Her first couple, Fiona and Adam, are experiencing difficulty with mismatched levels of sexual desire, a problem that Trudy tells us is not only common, but rarely just about sexual desire itself. In this case, she is correct, and over the program it is established that Fiona has long-standing fears of abandonment, and bad experiences with previous sexual partners. In addition, the fact that the couple are unable to talk about the issue together is established. After several sessions, she is joined by her husband and the issues are explored together whilst a plan of management is started.
Her second couple, Elaine and Keith are older, and their problem stems from Elaine’s menopause, after which vaginal intercourse became extremely painful. Trudy explores alternative methods of sexual contact with the couple, allowing them to re-establish intimacy.
A major criticism of the program surrounds the second couple. Elaine’s problem stems from vaginal atrophy and she has declined HRT. We’re never told the reasons for this, other than she has considered the risks, but we’re never told what kind of consultation regarding HRT, if any, she has experienced. Writing off HRT as something too inherently risky without knowing why, potentially exacerbates some of the misinformation that’s perpetuated on the subject.

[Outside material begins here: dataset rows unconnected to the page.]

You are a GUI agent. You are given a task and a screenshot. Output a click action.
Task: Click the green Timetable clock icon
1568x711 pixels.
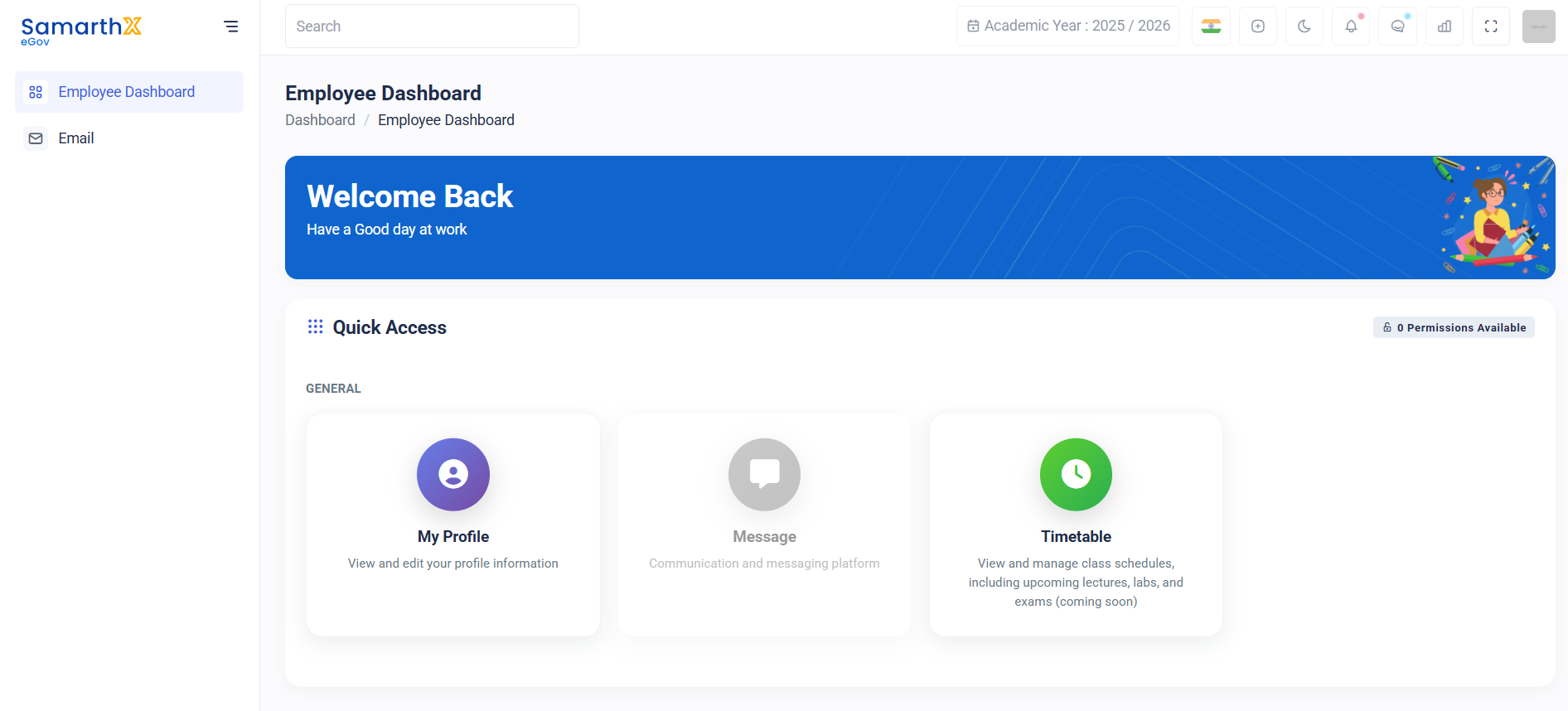point(1076,474)
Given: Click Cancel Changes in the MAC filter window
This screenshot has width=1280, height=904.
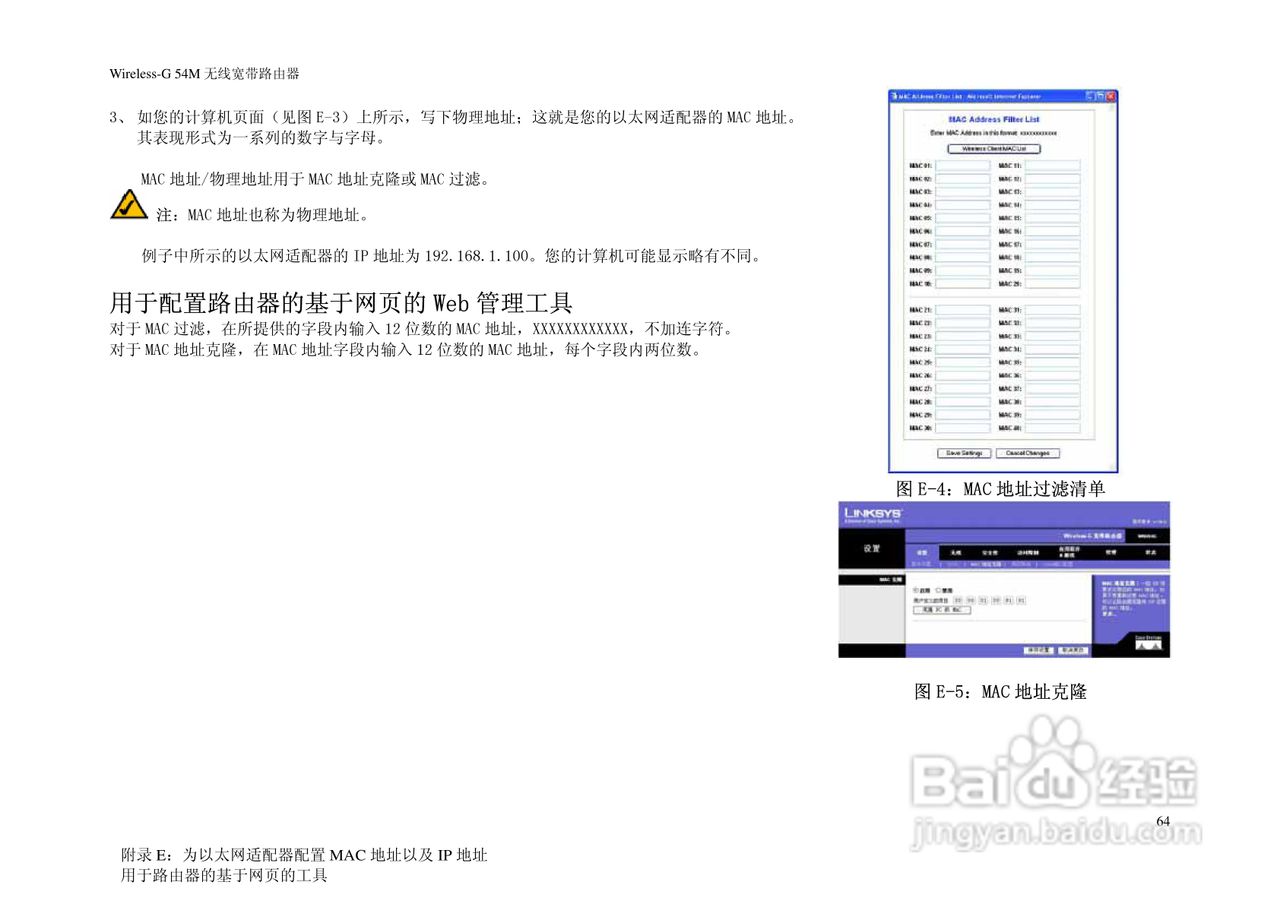Looking at the screenshot, I should click(x=1027, y=451).
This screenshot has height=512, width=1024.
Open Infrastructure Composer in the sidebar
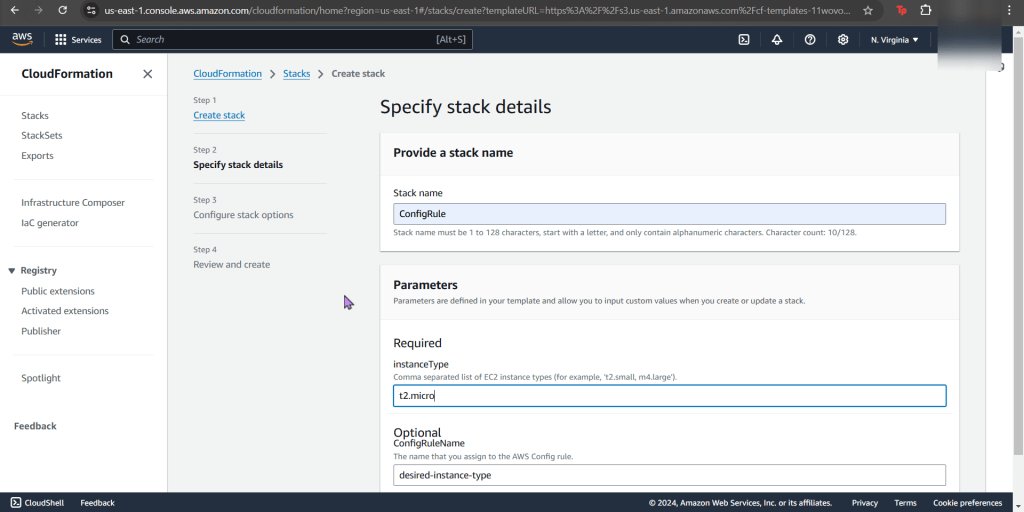click(73, 203)
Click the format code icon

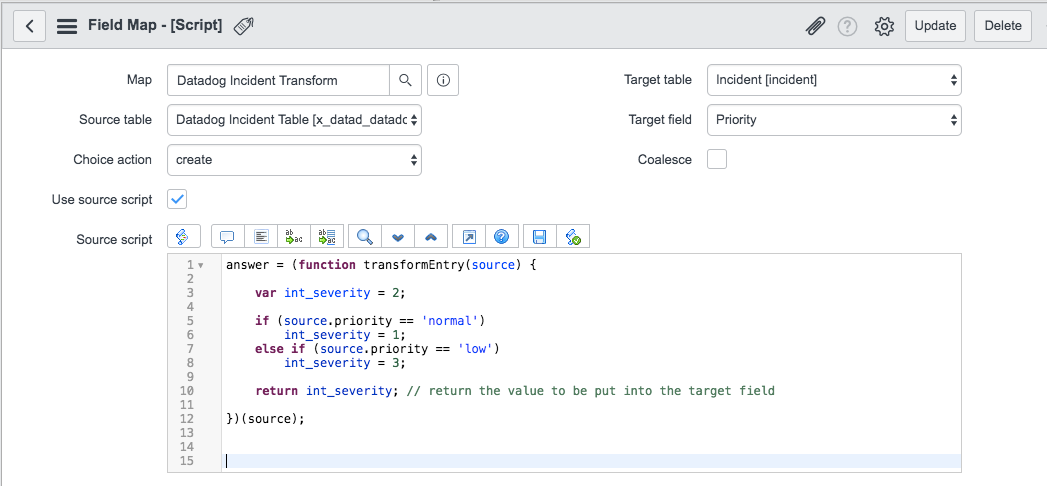click(x=260, y=237)
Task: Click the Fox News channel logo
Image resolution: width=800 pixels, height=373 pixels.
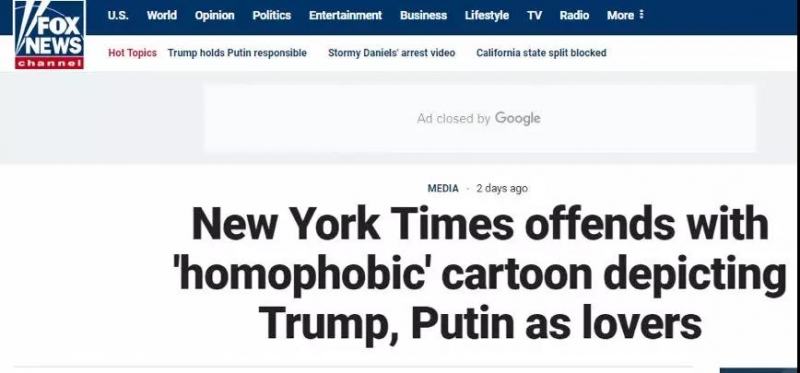Action: click(x=49, y=35)
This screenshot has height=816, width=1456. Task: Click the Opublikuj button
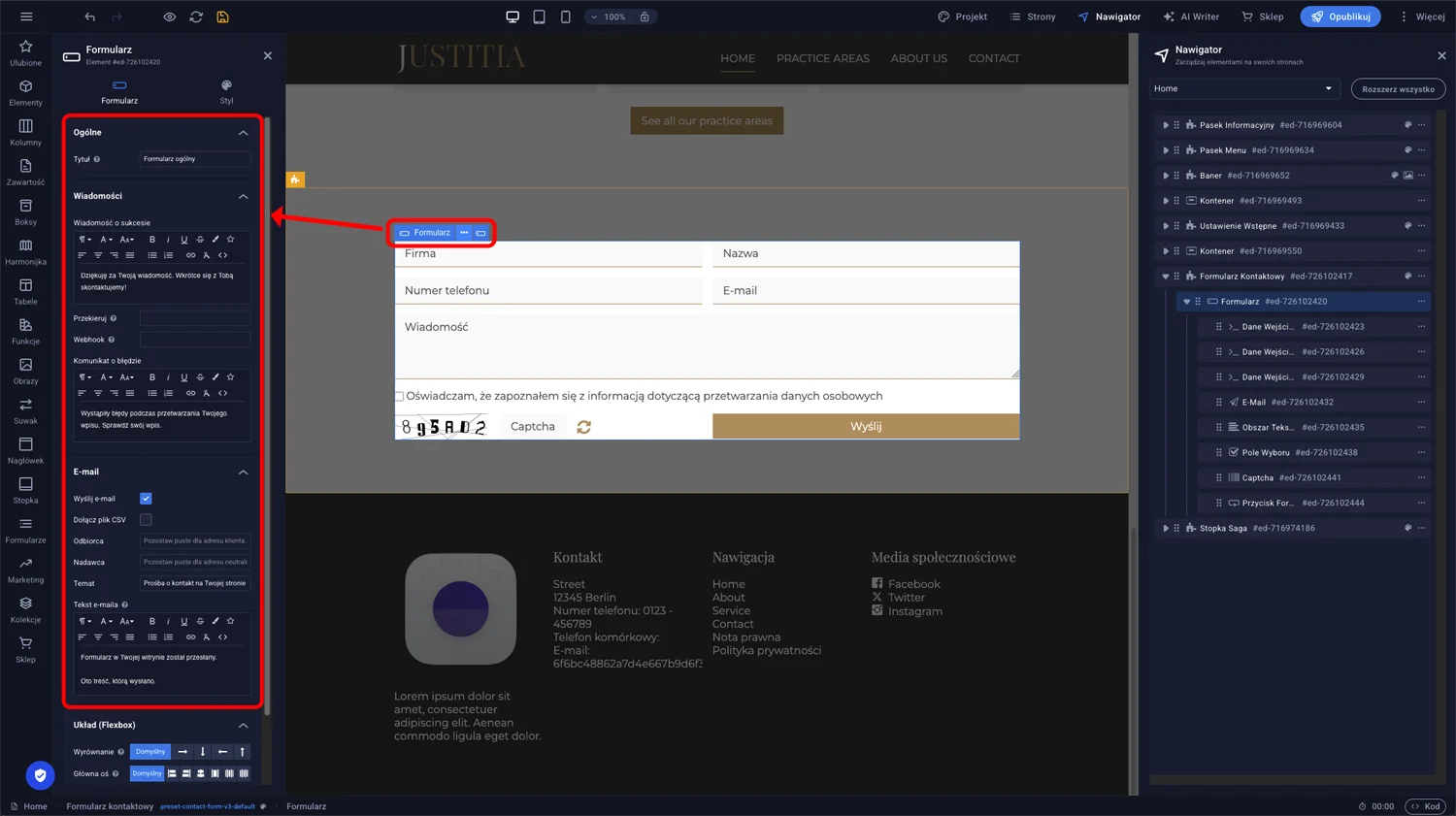point(1340,16)
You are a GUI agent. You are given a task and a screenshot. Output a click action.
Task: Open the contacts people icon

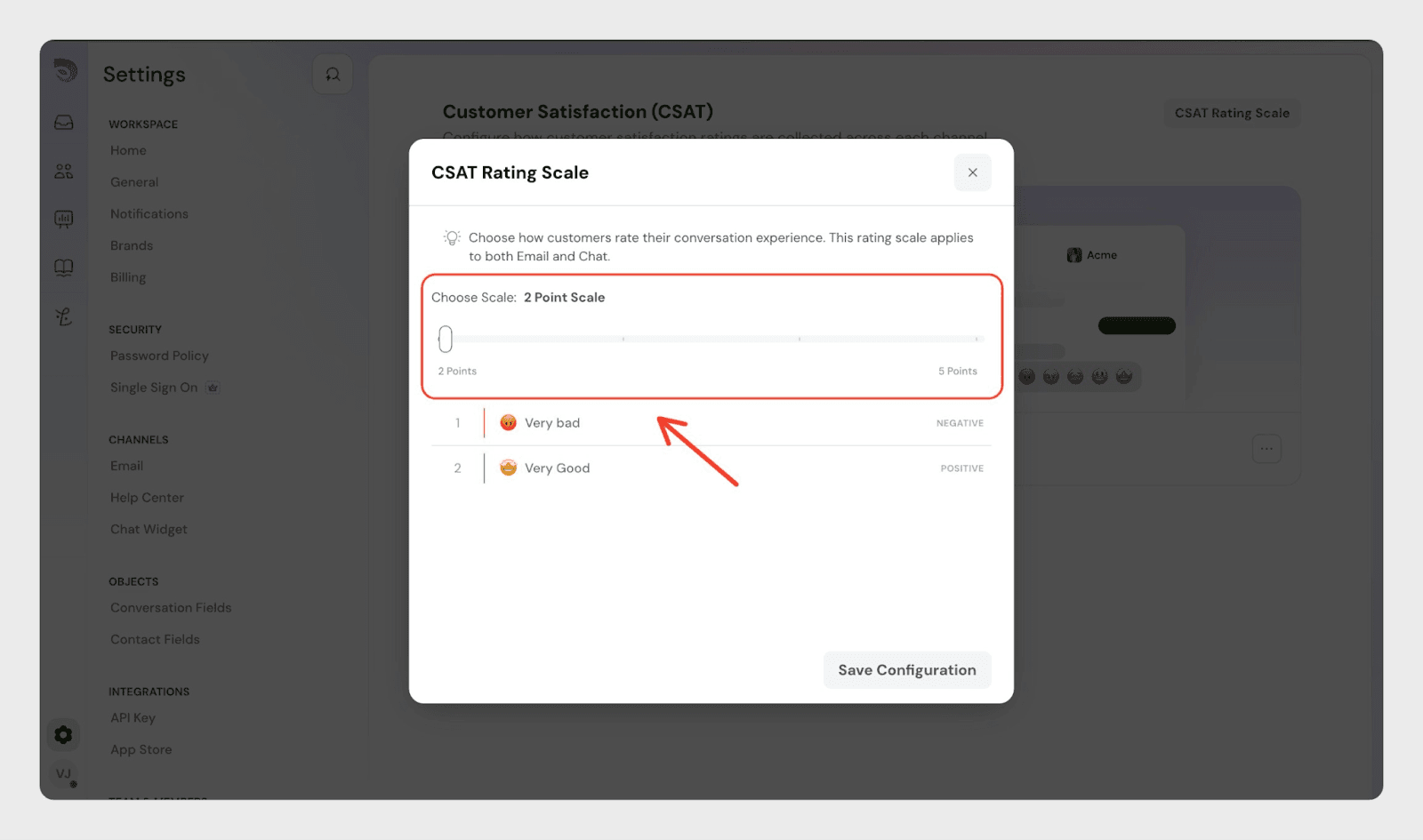click(64, 172)
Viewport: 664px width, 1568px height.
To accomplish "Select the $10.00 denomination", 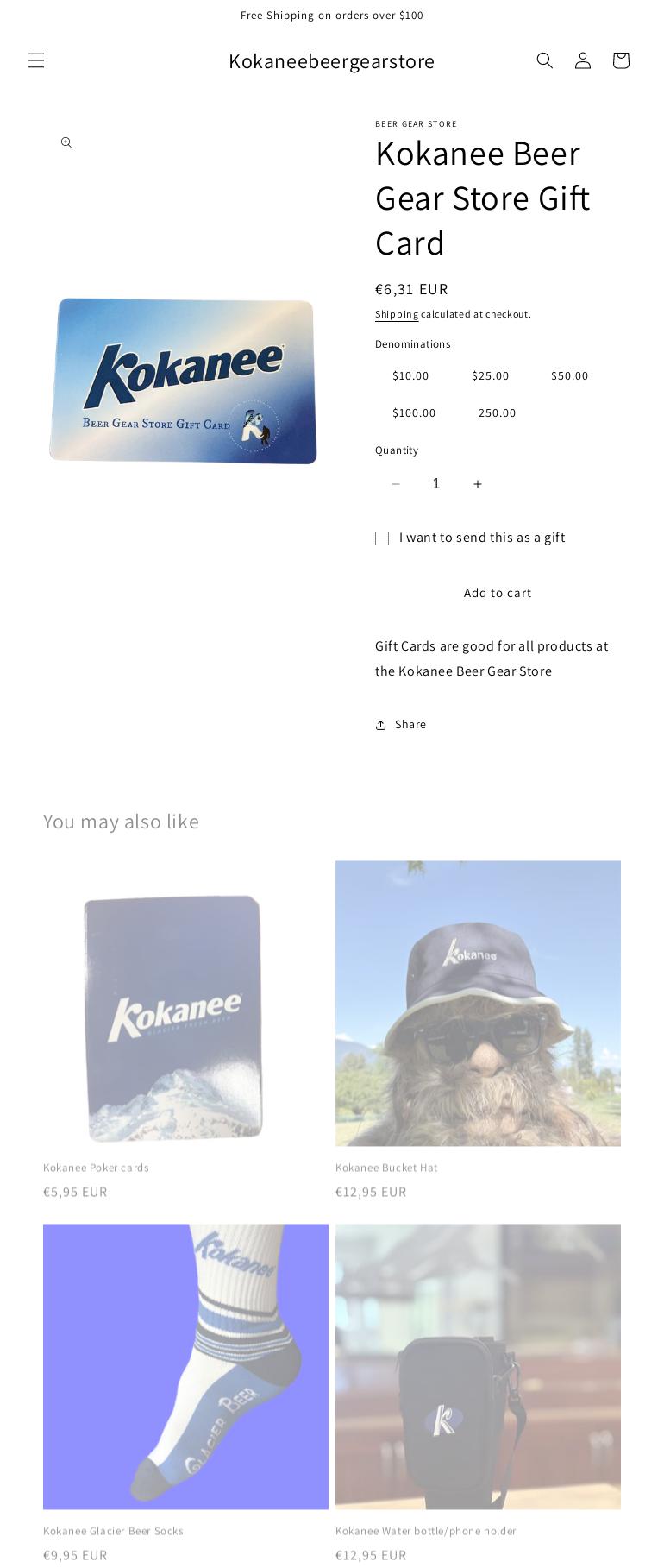I will (410, 376).
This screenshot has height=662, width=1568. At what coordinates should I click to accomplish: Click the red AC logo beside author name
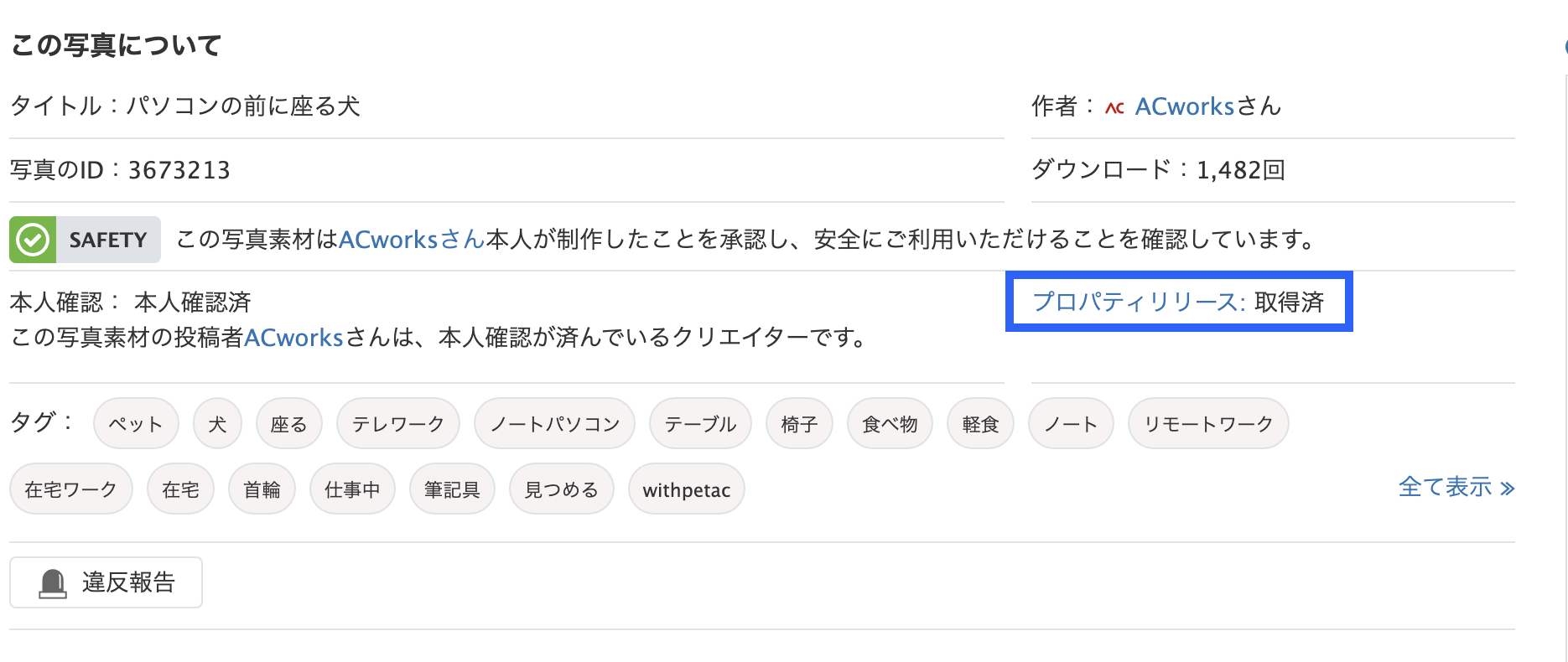click(1114, 108)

Yet overall, this is a sensitive documentary that does explore both of these couples’ problems without judgement and allows Trudy the space to show her specialty as one that is engaging, holistic and actively working with clients to help resolve their problems. The program allows her to be frank with couples, and doesn’t shy away from exploring their histories perceptively. Both couples are able to solve their problems, and the documentary ends with them successfully achieving sexual intimacy with each other: a good advertisement for the counselling process. Considering that Channel 4 is best known for producing medical documentaries that are essentially revivials of the Victorian side-show, a la Embarressing Bodies, this was quite a refreshing take on a potentially difficult subject.
From a public health point of view, The Week The Women Came is a genuinely useful documentary that could provide a starting point for those raising the issue of psychosexual counselling with their patients. Psychosexual counselling is presented as something that should not be feared, even if it explores complex areas; although the issue of HRT information and use needs to be addressed.
The Week The Women Came can be seen on Channel 4’s on-demand service at 4OD.